═════ Source information ═════
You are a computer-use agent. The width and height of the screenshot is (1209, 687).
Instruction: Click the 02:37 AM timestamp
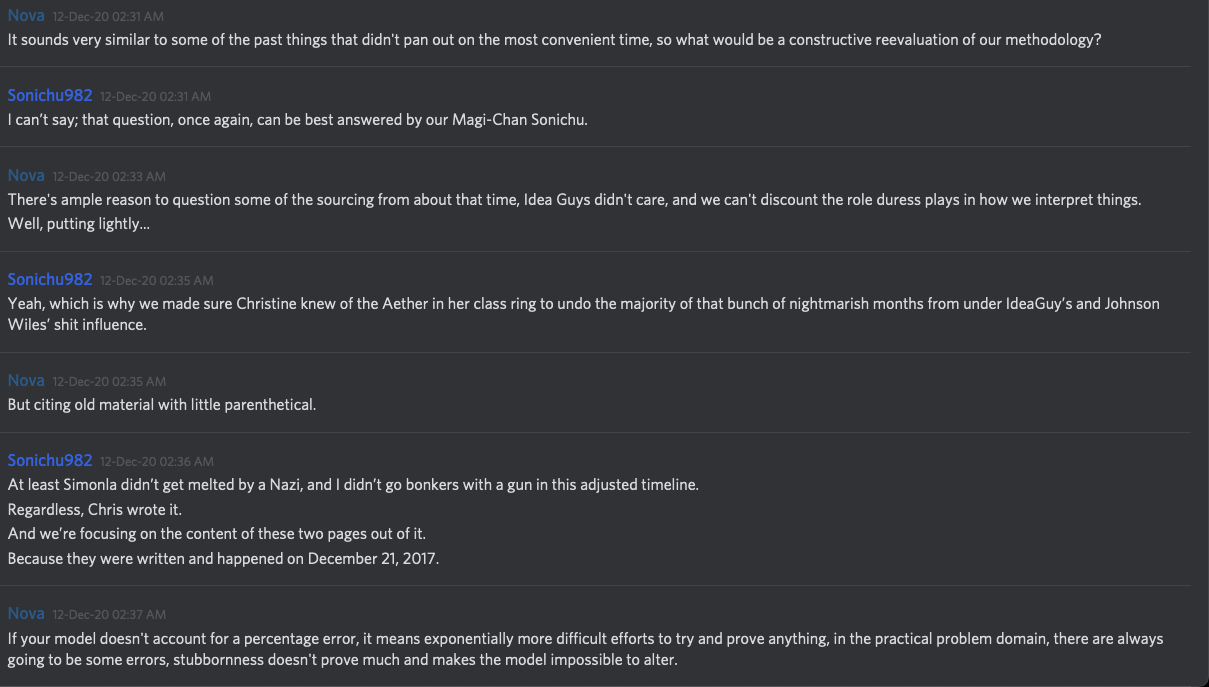click(x=109, y=614)
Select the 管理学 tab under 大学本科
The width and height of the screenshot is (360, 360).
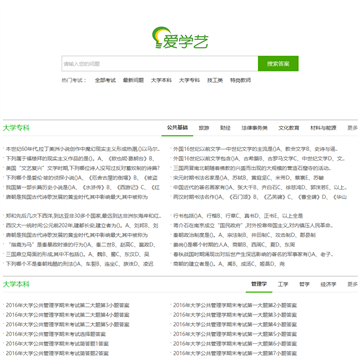pyautogui.click(x=259, y=284)
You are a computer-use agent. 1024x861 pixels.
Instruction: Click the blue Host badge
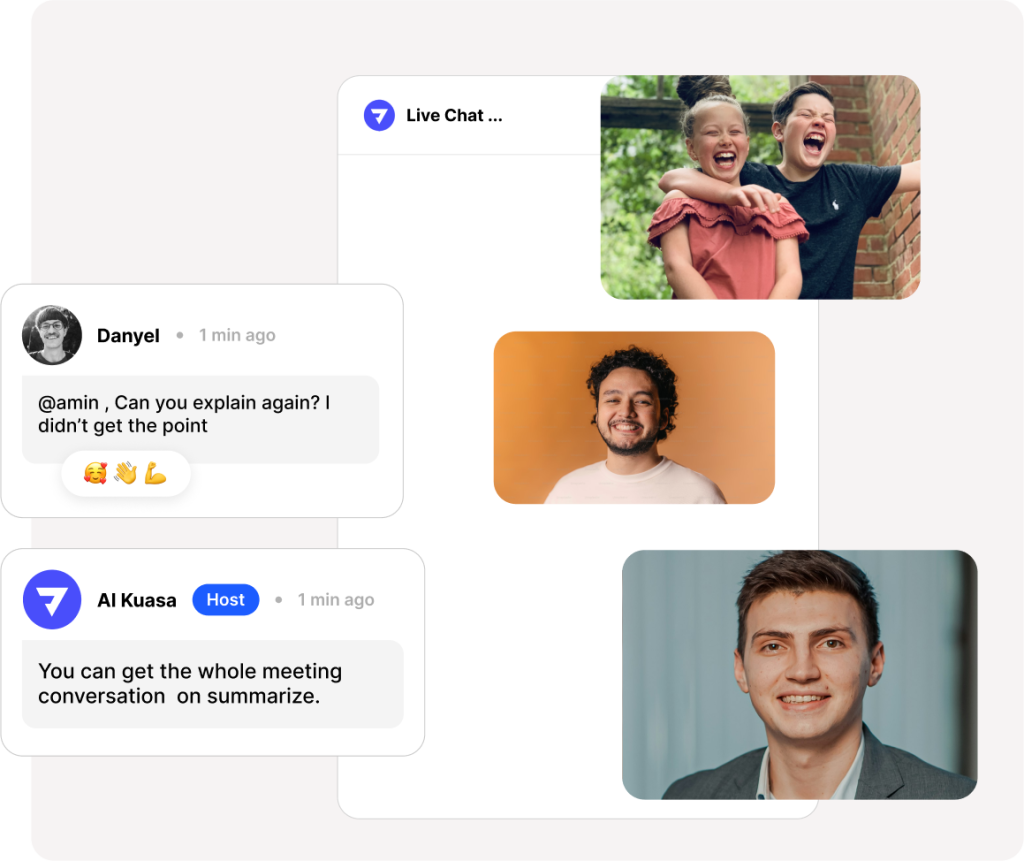pos(225,600)
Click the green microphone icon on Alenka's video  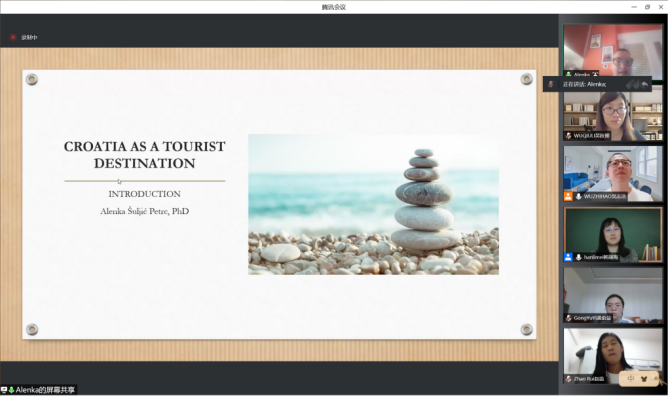568,75
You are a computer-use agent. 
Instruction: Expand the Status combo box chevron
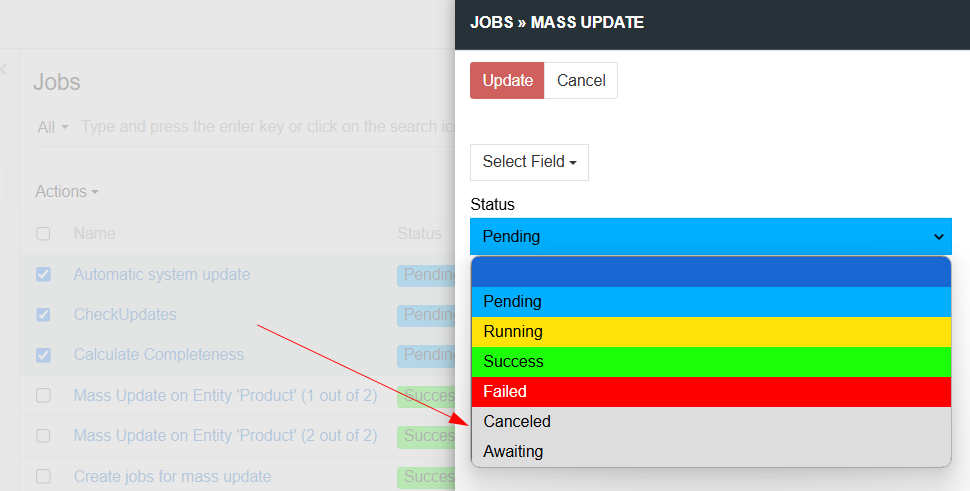pyautogui.click(x=938, y=237)
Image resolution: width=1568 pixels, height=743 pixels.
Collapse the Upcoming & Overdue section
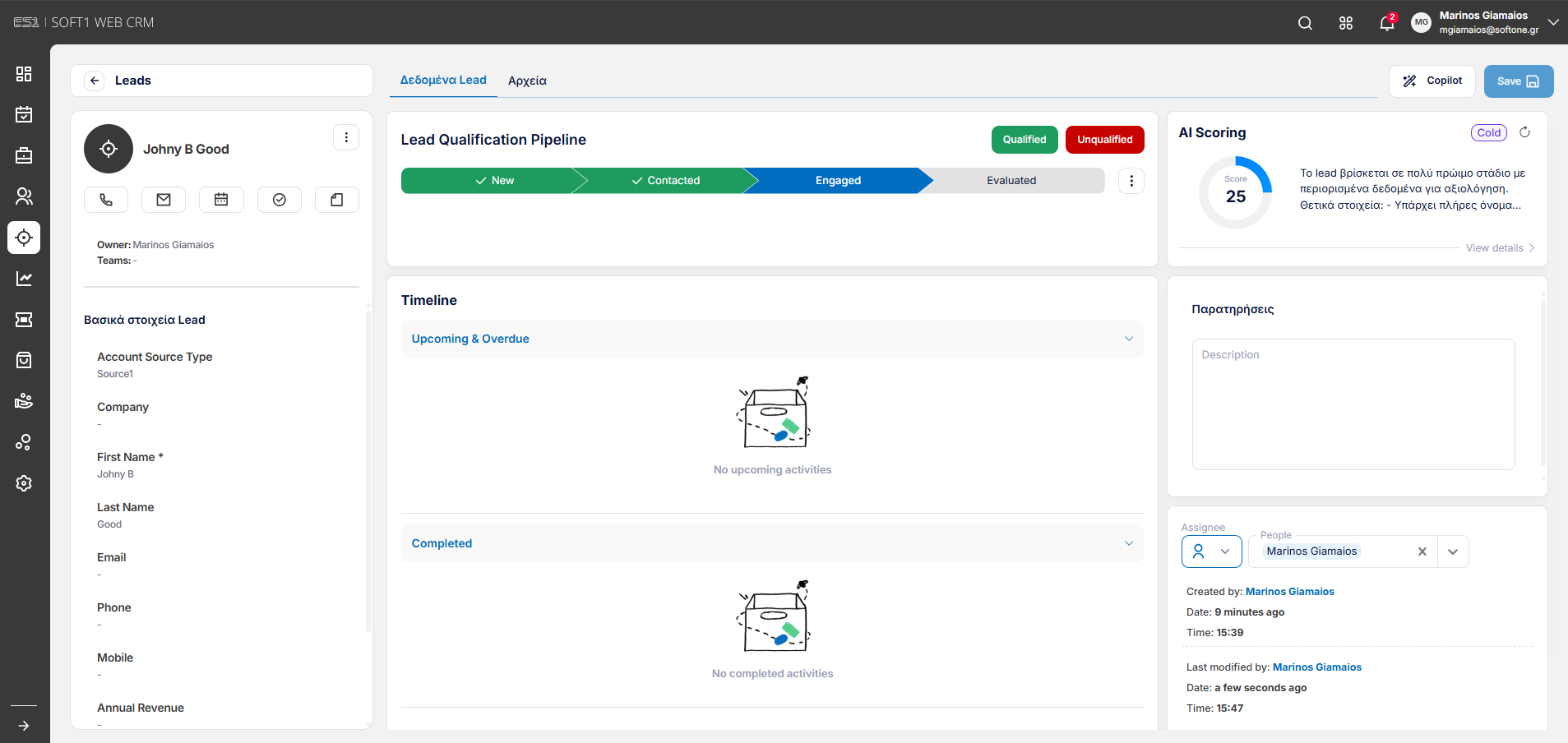click(1129, 339)
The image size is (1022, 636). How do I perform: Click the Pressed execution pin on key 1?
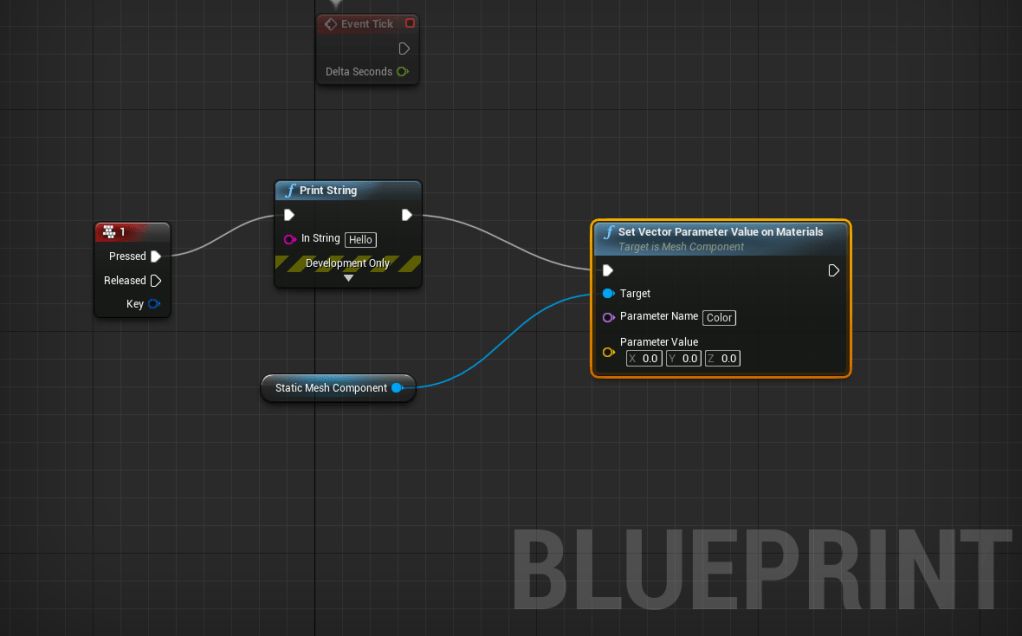pos(156,257)
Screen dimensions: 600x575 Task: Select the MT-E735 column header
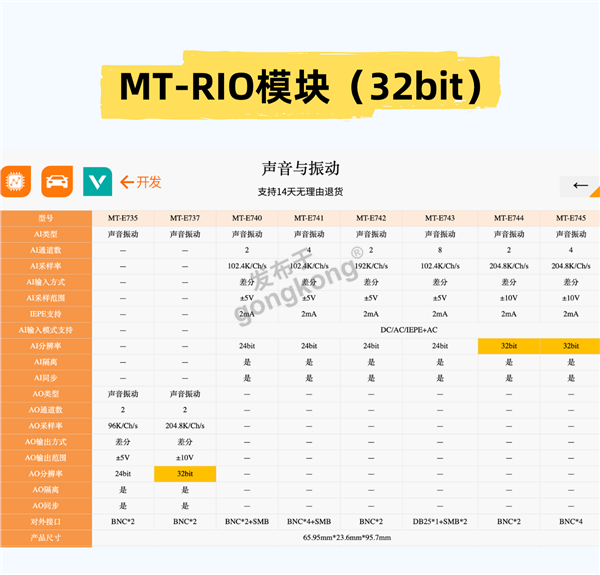coord(123,217)
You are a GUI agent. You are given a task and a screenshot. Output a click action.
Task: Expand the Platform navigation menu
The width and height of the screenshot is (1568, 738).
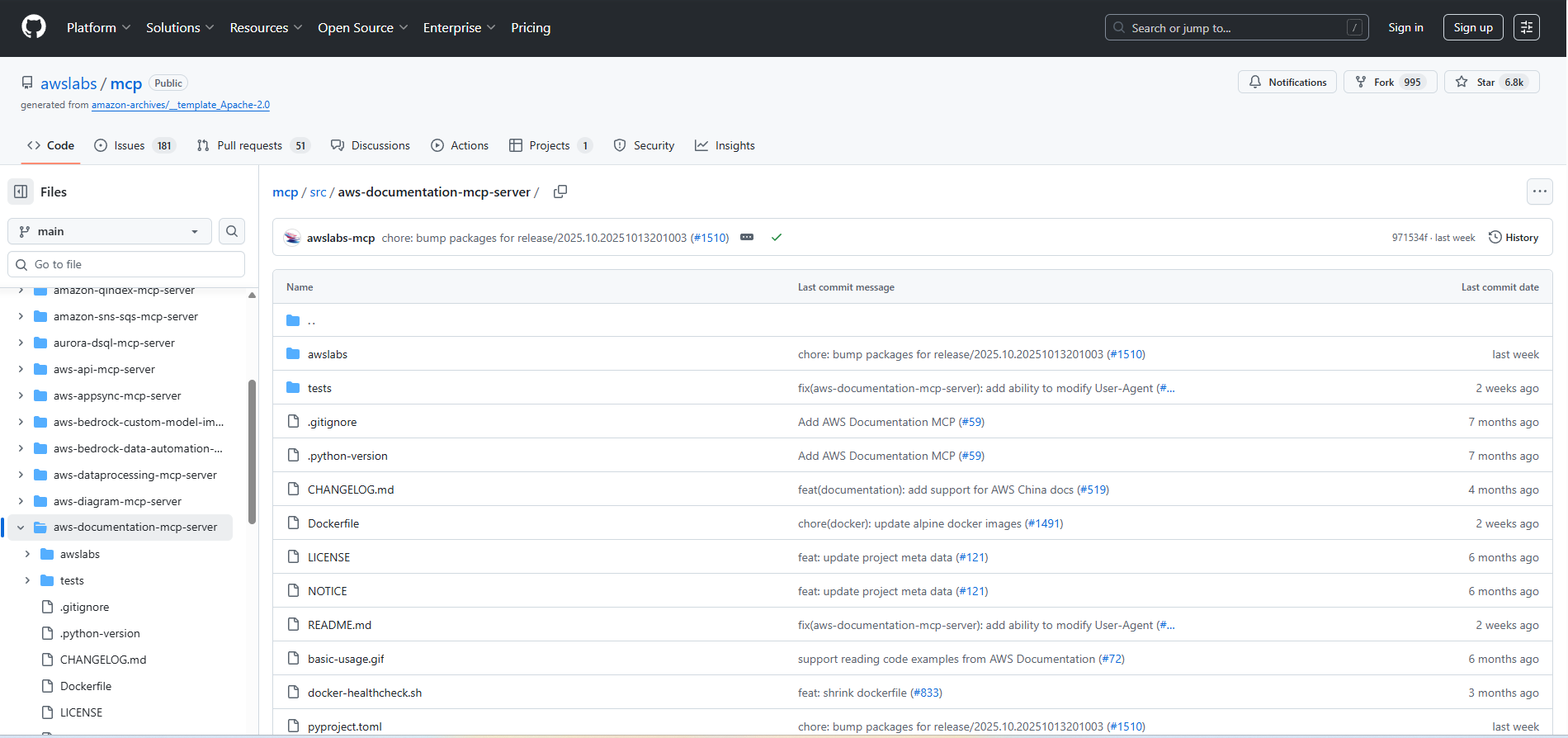click(98, 28)
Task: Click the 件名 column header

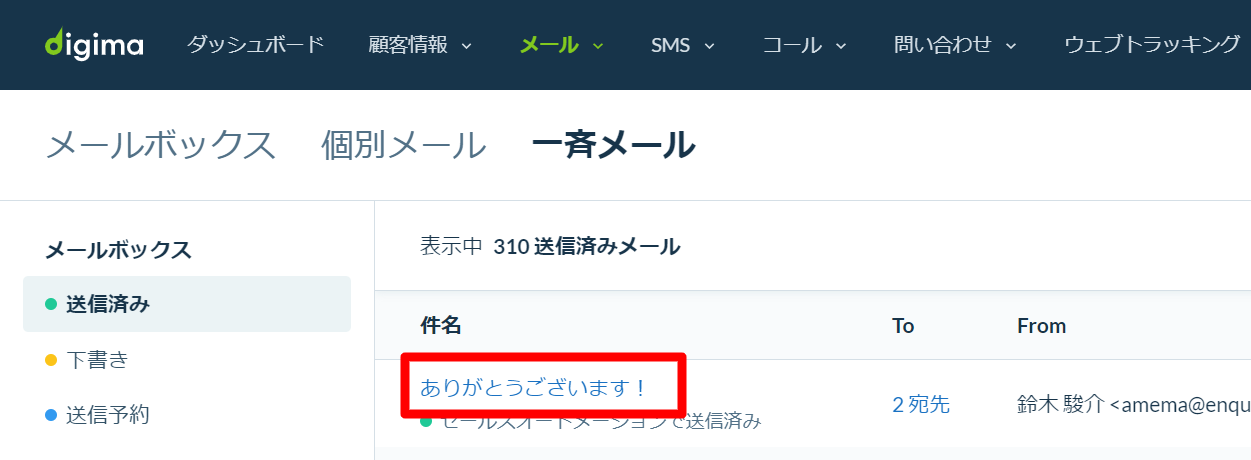Action: 441,325
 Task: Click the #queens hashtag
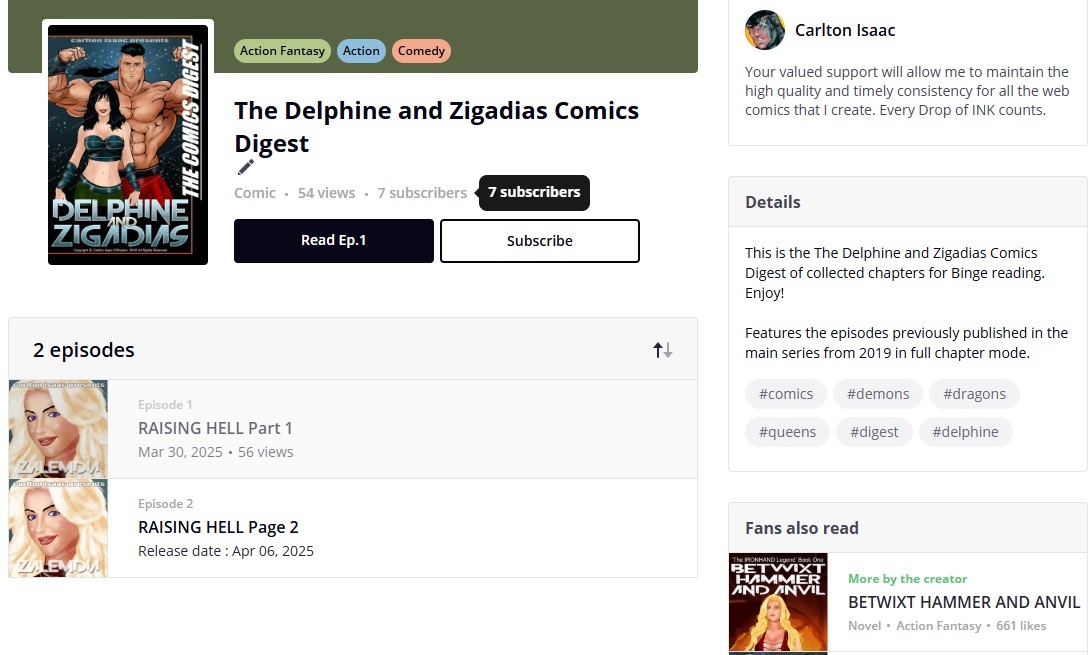point(787,432)
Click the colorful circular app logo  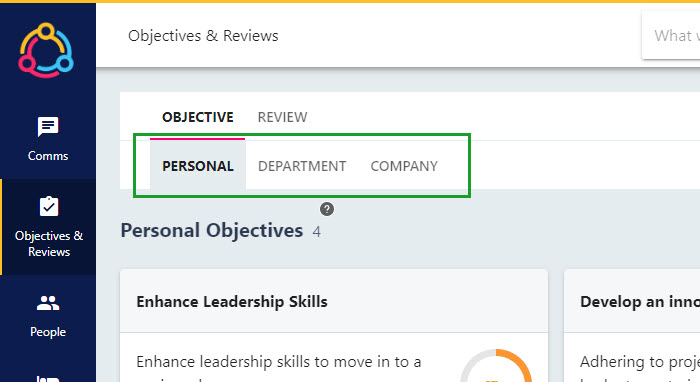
═════
## Task objective
Copy out every line in the records where the word "computer" is found.

## Answer area
You are a computer-use agent. The width and height of the screenshot is (1209, 687).
You are a computer-use agent. 1024x861 pixels.
You are a computer-use agent. 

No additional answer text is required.